La morte dei due ragazzi è avvolta da incertezza: suicidio? Omicidio oppure omocidio? Il paese ha fretta di rimuovere il ricordo. Nelle persone LGBT+, a livello locale e nazionale, con supporto soprattutto dai radicali, invece, emerge una nuova consapevolezza che accelera la costituzione del primo nucleo di Arcigay e la costituzione del circolo catanese del Fuori!, una delle prime associazioni del movimento LGBT+, nata a Torino qualche anno prima.

La differenza sociale tra i due, l’abominio e la vergogna che permeavano la visione del tempo dell’omosessualità, a Giarre, in Sicilia, in Italia, il desiderio di rimuovere quell’amore proibito, hanno fatto sì che soluzione al delitto non fu trovata.

Inizialmente spuntò la confessione di un ragazzo, Francesco Messina, tredicenne, che però quasi subito ritratta dicendo di essere stato spinto dai carabinieri. Poi, piuttosto velocemente, tutto viene coperto dall’oblio e catalogato nella categoria degli insoluti.

Dopo 42 anni, il giornalista Francesco Lepore pubblica un articolo per Linkiesta per il quarantennale dell’omicidio. L’articolo riscuote interesse e ne scaturisce la richiesta di scrivere un dossier più approfondito sulla vicenda degli ziti di Giarre.

Francesco Lepore in una foto di Roger Nicotera

Il risultato finale è Il delitto di Giarre (Rizzoli) con cui Francesco Lepore colma un vuoto imbarazzante sulla vicenda che, sino ad oggi, era stata trattata solo in saggi, articoli inerenti la storia del movimento LGBT+, come se l’aspetto criminale fosse in secondo piano. Lepore, invece, va a fondo fino a risolvere il giallo dell’omocidio, la cui scoperta lasciamo ai lettori del libro che, vi assicuro, si legge tutto d’un fiato.

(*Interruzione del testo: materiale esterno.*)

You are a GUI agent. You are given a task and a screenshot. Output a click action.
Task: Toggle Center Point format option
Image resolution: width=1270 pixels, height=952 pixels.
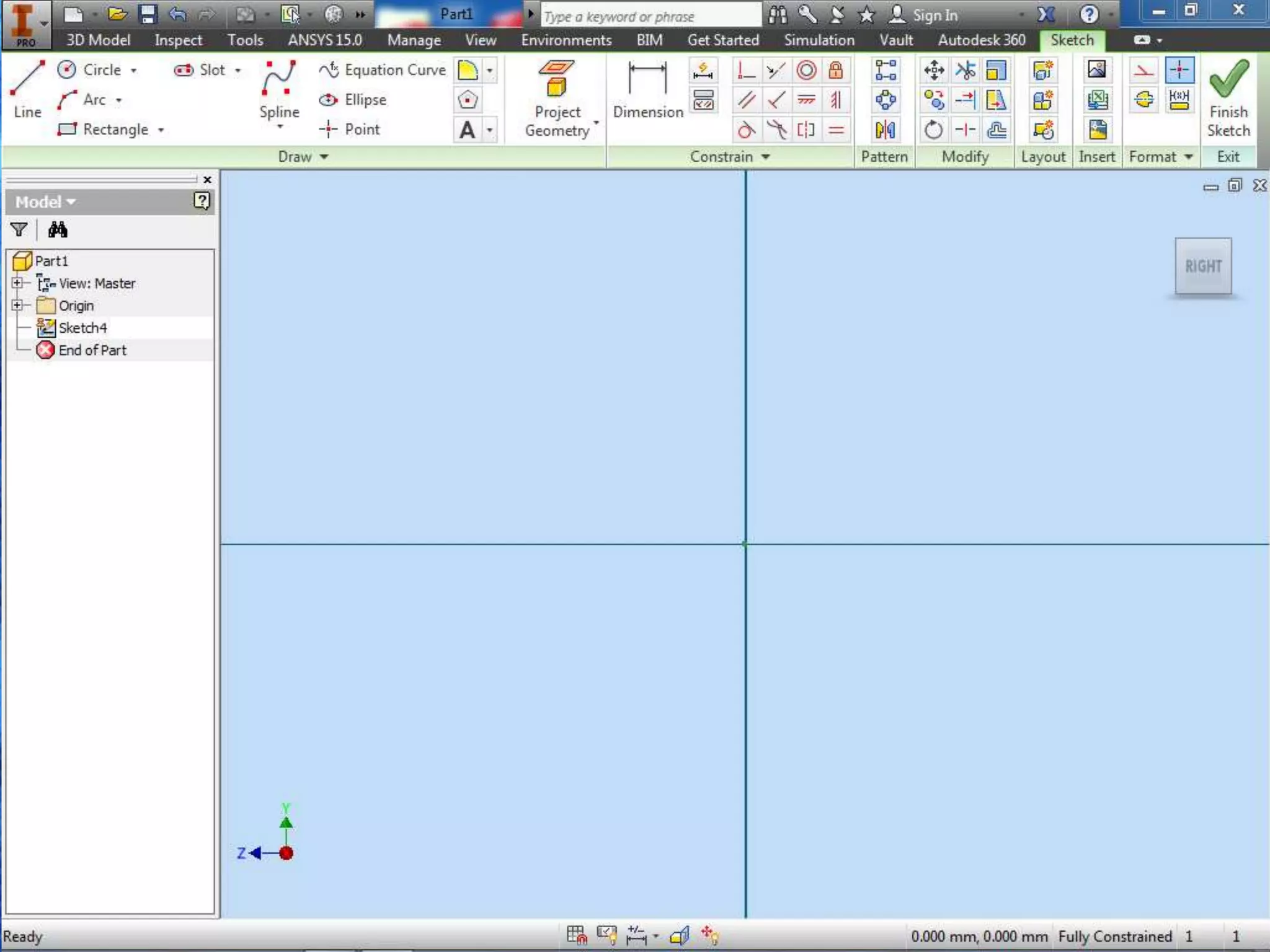click(x=1179, y=70)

La copertina del libro/inchiesta Il delitto di Giarre di Francesco Lepore

Paolo Patané, già presidente Arcigay e ora incaricato di varie responsabilità per il patrimonio culturale, archeologico e artistico siciliani (in primis Direttore del Coordinamento dei Comuni Unesco in Sicilia), era adolescente a Giarre in quegli anni. A lui abbiamo chiesto di andare indietro a quell’autunno del 1980 e di rievocare l’atmosfera che si respirava:

Paolo Patané

Di quella Giarre in quel periodo ho un ricordo che oserei definire plumbeo. Era in effetti, il 1980, un anno complicato: la Guerra fredda, il terrorismo e la mafia, la strage di Ustica e quella di Bologna, l’assassinio di Mattarella ed il terremoto in Irpinia. Una fase terribile che nonostante i miei 13 anni avvertivo seriamente. Eppure a Giarre si viveva in una sorta di bolla, come se tutto fosse esterno e lontano: una cittadina senza la sua giusta dimensione, troppo piccola per essere città e troppo grande per essere paese. Si avvertiva come un senso di inferiorità rispetto a Taormina a nord e ad Acireale a sud: contesti con storie ed identità antiche e forti.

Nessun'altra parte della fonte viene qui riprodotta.